Executive chef in a professional kitchen

Your Ego Won't Save You in an International Kitchen

You have spent fifteen years in kitchens. You have worked the line, run a pass, developed menus that got reviewed by people whose opinions matter. You have burns on your forearms and a palate that can identify a missing ingredient at fifty paces. You are good. Maybe great. And you are about to take an executive chef position at an international hotel.

Here is what I need you to hear: your talent is the entry ticket. It is not the job.
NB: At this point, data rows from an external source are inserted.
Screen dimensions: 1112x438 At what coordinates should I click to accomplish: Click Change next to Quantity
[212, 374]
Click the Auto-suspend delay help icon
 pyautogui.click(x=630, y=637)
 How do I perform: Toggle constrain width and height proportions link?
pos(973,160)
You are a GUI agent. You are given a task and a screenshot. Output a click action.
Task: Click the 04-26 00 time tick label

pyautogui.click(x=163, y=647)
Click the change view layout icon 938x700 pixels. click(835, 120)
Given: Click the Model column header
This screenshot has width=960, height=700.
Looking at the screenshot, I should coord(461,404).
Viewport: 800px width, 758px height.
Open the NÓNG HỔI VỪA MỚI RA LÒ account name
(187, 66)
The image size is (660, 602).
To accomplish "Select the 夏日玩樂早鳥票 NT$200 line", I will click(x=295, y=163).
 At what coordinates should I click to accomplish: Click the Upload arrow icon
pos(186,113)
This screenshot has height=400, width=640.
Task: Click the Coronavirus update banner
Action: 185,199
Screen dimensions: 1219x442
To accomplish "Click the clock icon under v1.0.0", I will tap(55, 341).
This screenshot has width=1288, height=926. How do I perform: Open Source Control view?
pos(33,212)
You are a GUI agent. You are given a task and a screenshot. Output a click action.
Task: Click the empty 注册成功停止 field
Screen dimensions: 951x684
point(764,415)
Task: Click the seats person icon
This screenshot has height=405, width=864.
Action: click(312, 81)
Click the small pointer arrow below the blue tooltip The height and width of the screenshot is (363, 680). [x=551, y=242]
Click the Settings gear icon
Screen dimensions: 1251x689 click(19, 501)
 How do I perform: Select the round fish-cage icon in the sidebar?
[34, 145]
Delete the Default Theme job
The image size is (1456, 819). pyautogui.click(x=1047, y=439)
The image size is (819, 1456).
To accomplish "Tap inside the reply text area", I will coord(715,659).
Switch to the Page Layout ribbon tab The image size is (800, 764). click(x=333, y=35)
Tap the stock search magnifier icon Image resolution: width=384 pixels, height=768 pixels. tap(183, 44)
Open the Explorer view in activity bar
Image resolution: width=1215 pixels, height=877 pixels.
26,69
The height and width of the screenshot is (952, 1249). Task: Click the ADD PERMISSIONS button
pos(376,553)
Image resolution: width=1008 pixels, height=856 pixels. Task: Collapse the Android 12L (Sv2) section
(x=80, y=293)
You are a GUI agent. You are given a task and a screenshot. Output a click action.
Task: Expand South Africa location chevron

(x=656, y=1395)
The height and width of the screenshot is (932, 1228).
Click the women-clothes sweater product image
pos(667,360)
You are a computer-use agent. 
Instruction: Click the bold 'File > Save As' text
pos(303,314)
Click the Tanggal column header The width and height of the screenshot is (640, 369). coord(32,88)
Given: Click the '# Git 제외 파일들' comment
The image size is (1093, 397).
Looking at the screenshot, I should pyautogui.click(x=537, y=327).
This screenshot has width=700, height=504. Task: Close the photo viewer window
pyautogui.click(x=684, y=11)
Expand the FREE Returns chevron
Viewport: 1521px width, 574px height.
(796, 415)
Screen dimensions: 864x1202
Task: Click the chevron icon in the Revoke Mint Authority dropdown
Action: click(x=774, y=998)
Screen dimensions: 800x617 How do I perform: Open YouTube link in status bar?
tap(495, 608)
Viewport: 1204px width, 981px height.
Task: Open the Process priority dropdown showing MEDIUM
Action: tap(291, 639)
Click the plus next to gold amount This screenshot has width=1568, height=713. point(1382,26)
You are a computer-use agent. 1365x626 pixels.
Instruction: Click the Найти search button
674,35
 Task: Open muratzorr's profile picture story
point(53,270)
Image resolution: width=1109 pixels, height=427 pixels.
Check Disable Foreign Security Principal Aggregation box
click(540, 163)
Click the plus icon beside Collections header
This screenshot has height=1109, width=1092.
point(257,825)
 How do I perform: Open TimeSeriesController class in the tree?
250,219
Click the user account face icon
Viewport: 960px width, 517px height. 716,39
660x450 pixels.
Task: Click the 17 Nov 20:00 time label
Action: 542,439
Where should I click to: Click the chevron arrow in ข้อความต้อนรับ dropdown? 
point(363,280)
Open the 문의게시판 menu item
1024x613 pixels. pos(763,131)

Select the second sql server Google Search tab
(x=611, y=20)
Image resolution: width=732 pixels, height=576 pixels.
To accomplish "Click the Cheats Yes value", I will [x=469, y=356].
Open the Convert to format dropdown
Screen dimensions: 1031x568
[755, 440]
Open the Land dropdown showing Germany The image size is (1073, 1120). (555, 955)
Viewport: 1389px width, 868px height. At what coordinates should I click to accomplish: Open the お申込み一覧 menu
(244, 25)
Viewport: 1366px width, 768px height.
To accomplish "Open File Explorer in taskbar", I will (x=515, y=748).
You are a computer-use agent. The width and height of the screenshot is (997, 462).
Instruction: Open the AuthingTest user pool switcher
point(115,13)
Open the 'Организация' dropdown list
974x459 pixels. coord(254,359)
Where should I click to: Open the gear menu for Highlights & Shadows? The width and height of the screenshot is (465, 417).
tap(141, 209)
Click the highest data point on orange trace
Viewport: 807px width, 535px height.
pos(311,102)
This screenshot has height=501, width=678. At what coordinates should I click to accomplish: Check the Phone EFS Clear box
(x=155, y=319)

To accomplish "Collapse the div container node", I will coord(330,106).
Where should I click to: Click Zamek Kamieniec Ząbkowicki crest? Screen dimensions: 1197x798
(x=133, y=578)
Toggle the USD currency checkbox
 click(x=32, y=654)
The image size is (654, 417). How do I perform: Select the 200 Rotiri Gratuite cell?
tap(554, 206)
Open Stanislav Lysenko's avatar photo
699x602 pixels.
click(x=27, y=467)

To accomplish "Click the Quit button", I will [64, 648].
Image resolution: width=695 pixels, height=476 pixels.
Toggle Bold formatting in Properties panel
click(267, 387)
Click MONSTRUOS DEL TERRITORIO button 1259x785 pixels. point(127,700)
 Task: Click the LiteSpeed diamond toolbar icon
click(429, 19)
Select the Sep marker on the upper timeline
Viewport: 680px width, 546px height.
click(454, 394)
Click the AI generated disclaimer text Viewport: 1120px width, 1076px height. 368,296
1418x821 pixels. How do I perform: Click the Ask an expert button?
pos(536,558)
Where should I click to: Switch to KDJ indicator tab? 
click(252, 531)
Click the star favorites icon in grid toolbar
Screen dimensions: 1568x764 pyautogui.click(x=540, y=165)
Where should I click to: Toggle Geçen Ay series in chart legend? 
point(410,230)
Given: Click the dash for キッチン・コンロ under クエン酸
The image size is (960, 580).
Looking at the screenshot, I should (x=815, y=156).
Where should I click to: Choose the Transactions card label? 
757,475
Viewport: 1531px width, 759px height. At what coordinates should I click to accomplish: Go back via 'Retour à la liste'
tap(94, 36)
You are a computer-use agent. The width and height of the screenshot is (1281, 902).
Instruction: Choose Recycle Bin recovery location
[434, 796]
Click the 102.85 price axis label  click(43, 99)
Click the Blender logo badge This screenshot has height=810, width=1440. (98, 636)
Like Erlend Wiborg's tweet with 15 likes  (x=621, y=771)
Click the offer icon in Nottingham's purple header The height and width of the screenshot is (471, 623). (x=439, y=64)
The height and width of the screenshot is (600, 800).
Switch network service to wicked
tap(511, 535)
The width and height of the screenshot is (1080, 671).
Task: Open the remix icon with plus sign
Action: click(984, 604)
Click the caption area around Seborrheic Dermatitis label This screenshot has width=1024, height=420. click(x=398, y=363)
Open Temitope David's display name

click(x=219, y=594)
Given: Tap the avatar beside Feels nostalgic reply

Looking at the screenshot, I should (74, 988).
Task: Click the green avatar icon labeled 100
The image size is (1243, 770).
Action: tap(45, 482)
The Job Is Not What You Think It Is

If you are picturing yourself at the stove, creating dishes, tasting sauces, plating with tweezers -- you are picturing about 40% of the role. Maybe less. The other 60% is spreadsheets, meetings, P&L reviews, supplier negotiations, staff scheduling, HACCP compliance documentation, and sitting in an office answering emails about a banquet for 800 that the events team booked without consulting you.

This is where egos shatter. The chef who has built their identity around the craft of cooking walks into an executive role and discovers that the hotel does not need an artist. It needs a general. Someone who can run a food operation that spans a fine dining restaurant, an all-day brasserie, a pool bar, room service, a staff canteen, three banqueting kitchens, and a pastry section -- simultaneously, profitably, and without a single food safety incident.

The romance of the kitchen does not survive this reality. And the chefs who cannot let go of it do not survive either.

Menu Costing Is Not Optional

I have watched talented chefs fail internationally because they could not -- or would not -- engage with the financial side of the operation. They designed beautiful menus that hemorrhaged money. They ordered premium ingredients without calculating plate cost. They confused revenue with profit and could not explain the difference to their GM in a monthly review.

In a hotel, your kitchen is not a creative playground. It is a business unit. The GM and the Director of Finance will hold you accountable for food cost percentage, labor cost, wastage, and contribution margin. If you do not know what those terms mean, learn them before you get on the plane. Because the conversation will happen in your first week, and "I'm a chef, not an accountant" is not an answer that keeps you employed.

The chefs who thrive internationally are the ones who understand that a perfectly costed menu is as beautiful as a perfectly plated dish. They just appeal to different audiences.

Humility Is a Survival Skill

You are going to manage a kitchen team that includes people from six or seven different countries. They will have different training backgrounds, different flavor profiles they grew up with, different communication styles, and different expectations of hierarchy. The Indian tandoor chef has skills you do not have. The Filipino pastry chef has techniques you have never seen. The Moroccan sous chef brings a spice vocabulary that your classical French training did not cover.

If you walk into that kitchen believing that your way is the way -- that your training is superior, that your palate is the standard against which all others are measured -- you will alienate your team within a month. The kitchen will run, technically. But it will not thrive. And in hospitality, the difference between running and thriving is the difference between a hotel that gets reviewed and a hotel that gets recommended.

The best international chefs are sponges. They absorb. They listen. They eat their sous chef's mother's recipe and they take notes. They adapt their menus to local palates without condescending to them. They understand that the guest in Doha and the guest in Dubai and the guest in Riyadh have distinct preferences, and that a menu that works in one city may not work in another, even within the same brand.

Room Service Is Not Beneath You

This is the litmus test. The moment a chef says -- or even implies -- that room service is beneath their attention, I know they will not make it in a hotel. Room service is one of the highest-margin food outlets in the operation. It runs 18 to 24 hours a day. It is often the first food experience a guest has after checking in. And it is brutally unforgiving: the food travels, the presentation degrades, the timing is critical.

A great executive chef treats the room service club sandwich with the same rigor they apply to the signature restaurant's tasting menu. Not because the food is comparable, but because the guest's experience is. The person eating that club sandwich at midnight after a twelve-hour flight will remember whether it was good. And if it was not, they will form an opinion about the entire hotel based on that single plate.

So Who Actually Makes It?

The chefs who succeed in international hotel kitchens share a specific set of traits that have nothing to do with how many Michelin stars they have worked under. They are organized. They are financially literate. They communicate clearly across language barriers. They manage upward -- keeping the GM informed, building trust with the owner, presenting food cost reports without being asked. They train relentlessly. They delegate without disappearing.

And above all, they are humble. Not passive. Not pushover. Humble. They know what they know, they know what they do not know, and they are not threatened by the gap. They fill it. Quietly. Consistently. And they build kitchens that outlast their tenure.

Your talent got you this far. But your ego will not take you any further. Leave it at arrivals.